May: I'm not certain having a reimbursement plan is any more or less important than it has been in the past. It has always been extremely important. But from an angel investor standpoint and from the standpoint of the venture firms that come in behind the angel groups, it is fundamental for companies to have a credible plan, know how they are going to approach reimbursement, and be able to articulate their strategies. I've heard companies say, 'We are going to build it, it is going to work, of course we are going to apply for a current procedural terminology code, and ultimately we are going to get it.' Such companies have a much more difficult funding and operational path with both angels and VC firms. Last Thoughts

What single piece of advice would you offer to entrepreneurs who are seeking funding for an early-stage medtech company?

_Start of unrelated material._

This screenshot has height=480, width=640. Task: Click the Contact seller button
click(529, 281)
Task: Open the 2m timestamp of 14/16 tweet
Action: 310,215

DeGheest: You need to be a missionary, not a mercenary. You need to have the passion to go for the journey.

May: There has not been a better time to be in the biotechnology or medical device industry since the early 1980s. This is a great time to be in the business. The needs are there, the business dynamics are there. Don't mess around with incremental improvements to existing products. Go for products that change the nature of medicine—but don't try to change the practice of medicine too much. Change the cost structure and benefit patients, and you will do very well in this business.

Shah: My one piece of advice is to build an advisory network early that is going to be able to help guide you through the multiple facets of bringing a product to market, getting a company financed, and ultimately getting clinical acceptance.

Enstrom: Spend the time needed to create a thorough business plan. Make sure you understand your company's value proposition and are able to articulate it succinctly.

Watkins: Despite hundreds of years of effort, the medical industry is still left with huge unmet clinical needs. And we have a technology vocabulary the likes of which we have never seen in the history of mankind. If we cannot come up with great solutions out of this situation, then shame on us.

I encourage entrepreneurs to remember that when they look at broad trends, they are looking at averages. The important factor to consider is the quality of their own deal. They shouldn't give up because the average tells them that it is harder to get early-stage capital than it used to be. They should recognize that there is capital available for those ideas that are worth the effort. They need to have the patience to deliver on the promise of their ideas.